■ Article ■

■ ■ ■ ■

Formerly squeaky-clean Disney stars go wild in 'Spring Breakers'

Harmony Korine seems to want it both ways, all day, with "Spring Breakers," his super-stylized descent into a sunbaked hell where bikini-clad, gun-toting college babes serve as our guides.
As writer and director, Korine wants us to be appalled and aroused, hypnotized and titillated. He wants to satirize the debauchery of girls gone wild while simultaneously reveling in it. And damned if he doesn't pull it off.
This is the rare movie that I actually found myself liking more the longer I spent away from it and the more I thought about it — mainly because I couldn't stop thinking about it. In the moment, I found it numbingly repetitive, even boring at times: an obvious juxtaposition of sex and violence, of dreamlike aesthetics within a nightmare scenario. And it is all of those things. But it stuck with me, and it made me appreciate the genius of Korine's approach.
There is a great deal of genuine artistry in this film, which is the most polished and mainstream to date from the maker of indies like "Trash Humpers." The exquisite images, which range from intimately gritty to eerily glowing, come from Belgian cinematographer Benoit Debie, and Cliff Martinez ("Drive") complements them with a mesmerizing score. But "Spring Breakers" is also provocative in various ways —totally unsurprising from the guy who wrote Larry Clark's "Kids" at age 19 — depending on the viewer. In super slo-mo, as beer-soaked party girls cavort on the beach to the thump of electronic dance music, is that how it actually feels in the middle of it? Or is that the frightening extreme adults imagine when they dare to ponder what their kids are up to each March?

■ ■ ■ ■

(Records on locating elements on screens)
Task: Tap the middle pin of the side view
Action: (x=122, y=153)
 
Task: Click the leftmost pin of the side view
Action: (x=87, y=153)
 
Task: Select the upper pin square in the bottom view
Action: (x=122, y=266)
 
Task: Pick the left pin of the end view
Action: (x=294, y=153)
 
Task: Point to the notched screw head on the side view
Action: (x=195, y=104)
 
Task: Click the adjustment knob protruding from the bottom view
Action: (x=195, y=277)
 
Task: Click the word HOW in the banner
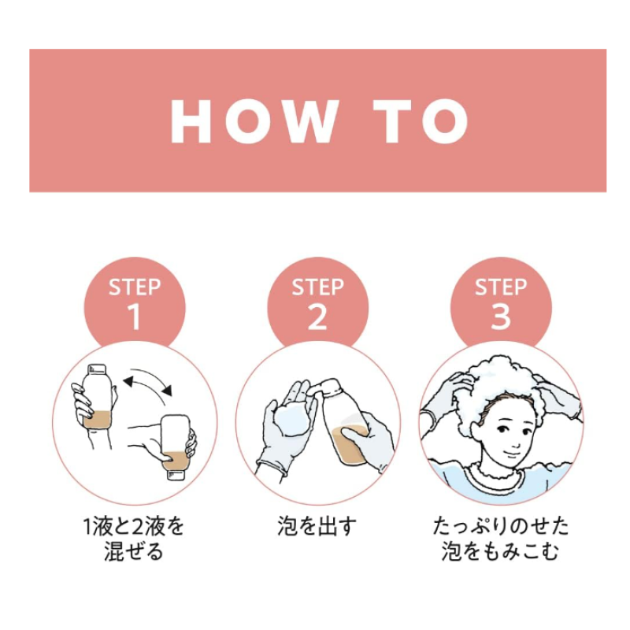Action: click(254, 121)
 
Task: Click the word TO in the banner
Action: click(421, 121)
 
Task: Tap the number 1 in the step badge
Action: click(135, 317)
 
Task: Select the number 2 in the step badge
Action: click(317, 317)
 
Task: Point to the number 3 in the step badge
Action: click(501, 317)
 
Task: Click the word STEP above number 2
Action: click(318, 287)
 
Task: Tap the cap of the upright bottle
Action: click(97, 369)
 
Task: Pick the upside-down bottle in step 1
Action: click(175, 447)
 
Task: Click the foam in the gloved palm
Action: click(291, 419)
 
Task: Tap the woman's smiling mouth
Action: click(511, 454)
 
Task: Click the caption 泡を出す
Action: click(317, 526)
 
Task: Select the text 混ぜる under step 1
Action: click(134, 550)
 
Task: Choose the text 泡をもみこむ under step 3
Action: click(500, 550)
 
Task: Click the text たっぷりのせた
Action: click(501, 526)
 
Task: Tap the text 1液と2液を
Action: click(134, 526)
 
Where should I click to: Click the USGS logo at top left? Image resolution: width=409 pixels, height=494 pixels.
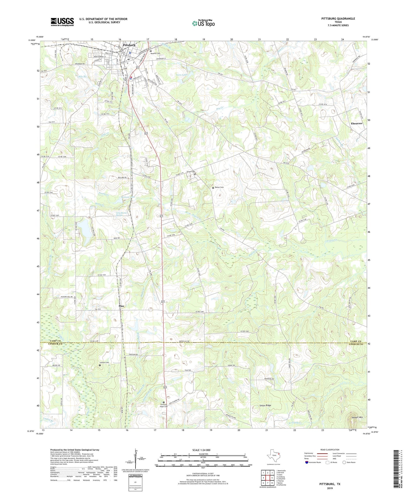point(62,22)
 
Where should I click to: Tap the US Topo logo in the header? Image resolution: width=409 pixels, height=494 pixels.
point(203,23)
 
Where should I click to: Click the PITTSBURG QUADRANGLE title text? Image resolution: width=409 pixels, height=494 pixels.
point(338,19)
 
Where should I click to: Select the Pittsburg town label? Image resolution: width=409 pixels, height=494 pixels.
point(129,45)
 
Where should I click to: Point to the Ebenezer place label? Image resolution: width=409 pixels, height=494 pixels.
point(356,123)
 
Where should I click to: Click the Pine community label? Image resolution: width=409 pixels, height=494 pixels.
point(121,306)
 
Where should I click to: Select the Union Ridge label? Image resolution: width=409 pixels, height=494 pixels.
point(265,406)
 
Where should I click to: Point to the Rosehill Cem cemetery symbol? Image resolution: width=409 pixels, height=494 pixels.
point(151,51)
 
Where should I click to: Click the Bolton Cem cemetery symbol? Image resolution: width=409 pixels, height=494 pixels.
point(213,188)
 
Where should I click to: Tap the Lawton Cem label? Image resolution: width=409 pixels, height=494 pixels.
point(104,362)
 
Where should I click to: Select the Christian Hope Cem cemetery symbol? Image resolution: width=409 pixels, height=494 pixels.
point(164,402)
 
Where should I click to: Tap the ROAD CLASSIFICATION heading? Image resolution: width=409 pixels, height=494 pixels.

■ ■ ■ ■

■ Tasks to carry out ■
#1 Print the passage of the Spring Breakers review that begins at the words containing "Harmony Korine seems" and ends after "as our guides.".
#2 Answer these from the Spring Breakers review:
(a) What two roles does Harmony Korine hold on the film?
(b) Who shot the film's images?
(c) At what age did Korine write "Kids"?
#3 Pick up the Spring Breakers review after its final sentence and keep writing it.

■ Task answers ■
#1
Harmony Korine seems to want it both ways, all day, with "Spring Breakers," his super-stylized descent into a sunbaked hell where bikini-clad, gun-toting college babes serve as our guides.

#2
(a) Writer and director
(b) Belgian cinematographer Benoit Debie
(c) 19

#3
The corruption of formerly squeaky-clean Disney Channel superstars Selena Gomez and Vanessa Hudgens may be Korine's cleverest trick of all: They get to show some range, we get to gawk. But James Franco steals the whole movie away when he arrives about halfway through as a cornrowed, wanna-be gangster rapper named Alien (pronounced a-LEEN). It's a showy, wonderfully weird performance, but Franco also finds the vulnerability beneath the bravado. And in playing a complicated, flawed ringleader, he's much more effective here than he was in "Oz the Great and Powerful."
The young women of "Spring Breakers" have their own treacherous road to follow. The four longtime friends (Gomez, Hudgens, Ashley Benson of "Pretty Little Liars" and Rachel Korine, the director's wife) long to escape the drudgery of their dreary college life. Spring break in Florida beckons, and after a quick-and-dirty, coked-up diner robbery — which three of the girls pull off without the help of Gomez's character, the churchgoing Faith — they're headed South.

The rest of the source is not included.